(Stored items)

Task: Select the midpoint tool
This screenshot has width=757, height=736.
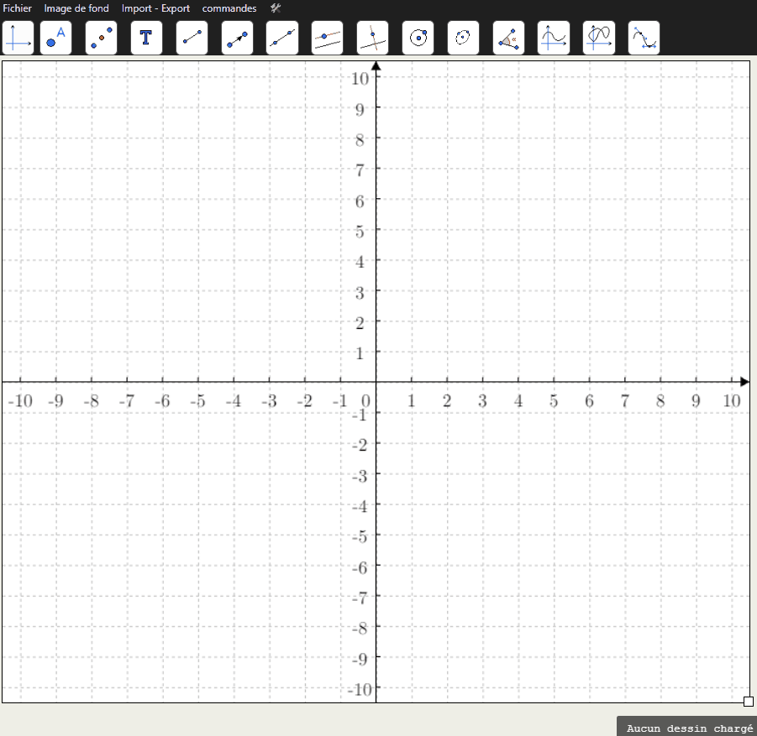Action: [101, 38]
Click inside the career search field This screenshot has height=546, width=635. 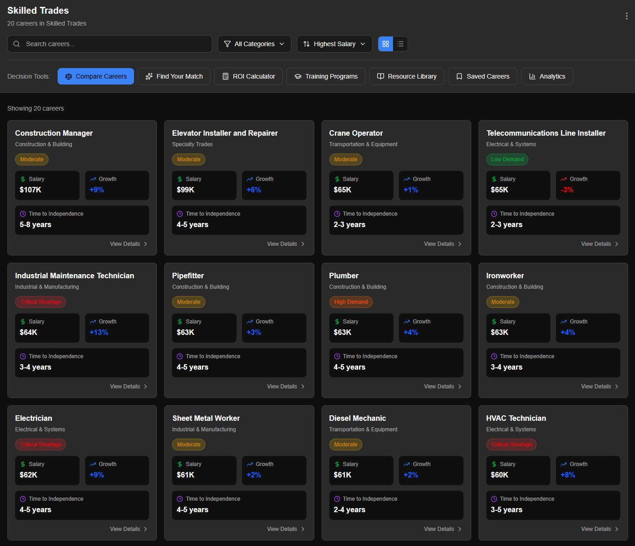click(110, 44)
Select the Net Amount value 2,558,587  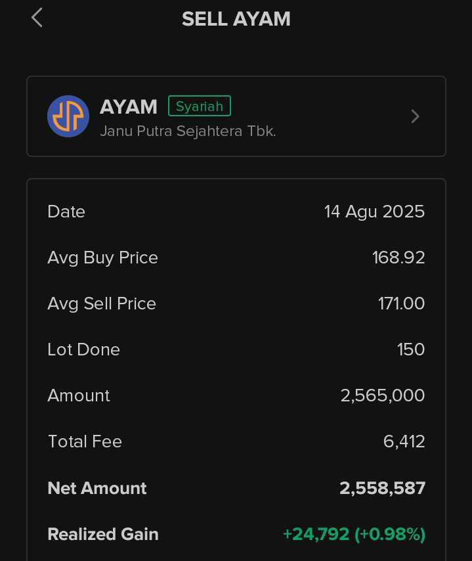(x=382, y=488)
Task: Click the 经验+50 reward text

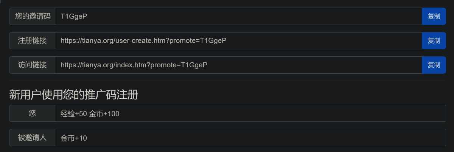Action: click(x=73, y=114)

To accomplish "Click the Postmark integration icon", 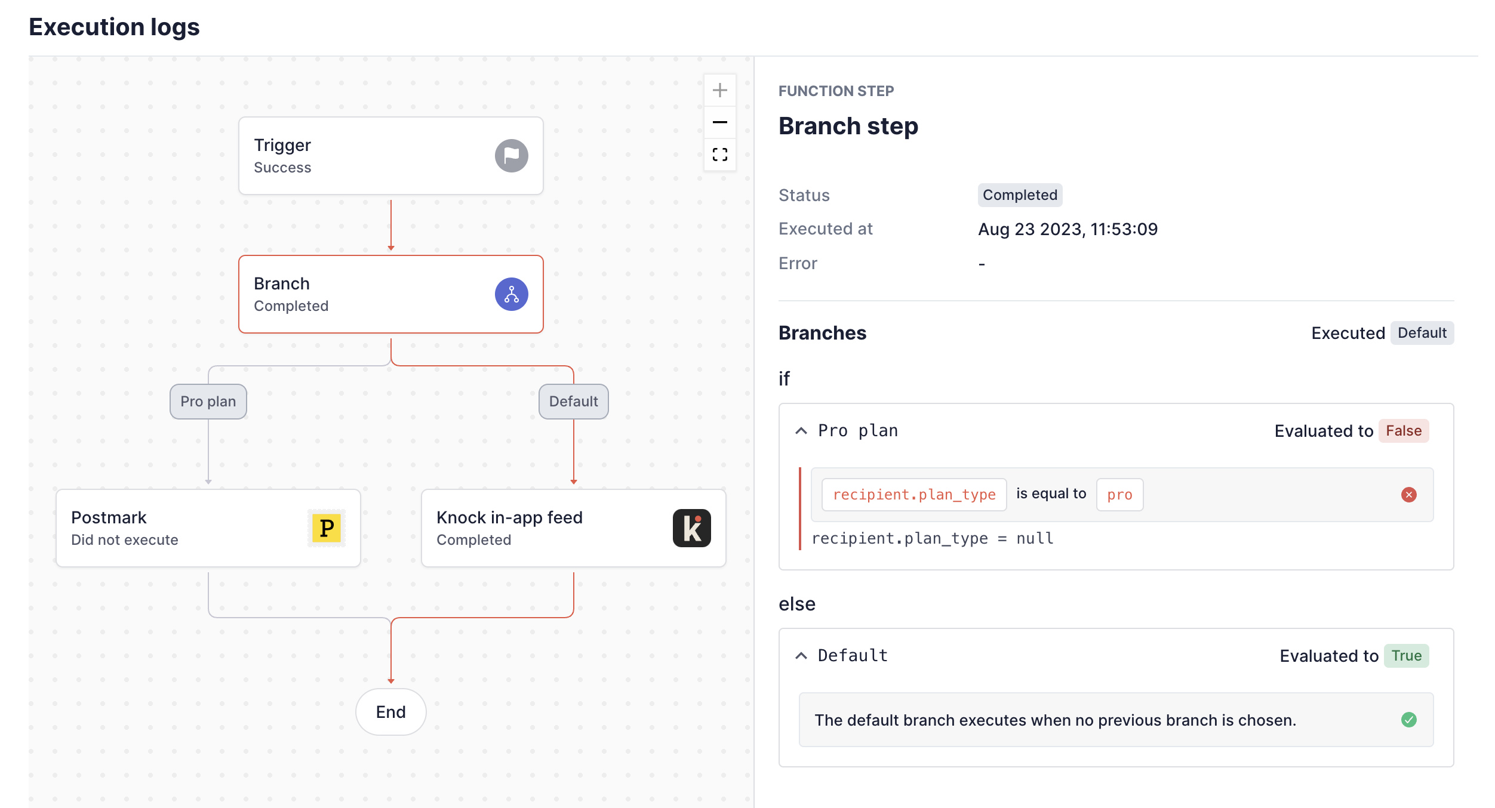I will [x=327, y=526].
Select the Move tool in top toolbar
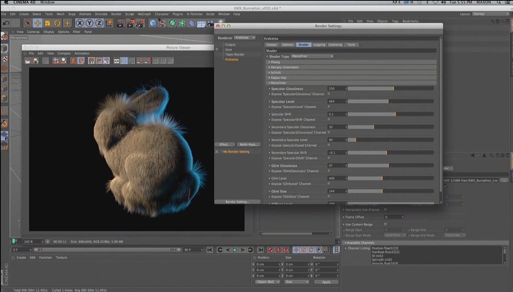Screen dimensions: 513x292 point(38,23)
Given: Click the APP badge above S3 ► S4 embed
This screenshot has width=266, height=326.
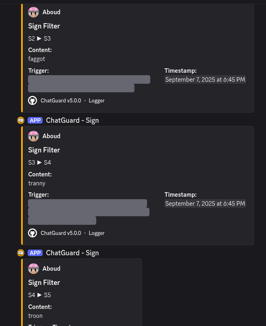Looking at the screenshot, I should point(35,120).
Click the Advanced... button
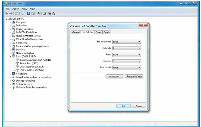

#### INSTRUCTIONS FOR THE TASK
What is needed is an exact repetition of every line from the line with "Given: Click the" to the end of the data above, both ends included, with no pictures.

#### TASK RESULT
Given: Click the APP badge above S3 ► S4 embed
This screenshot has width=266, height=326.
Looking at the screenshot, I should point(35,120).
Click the Advanced... button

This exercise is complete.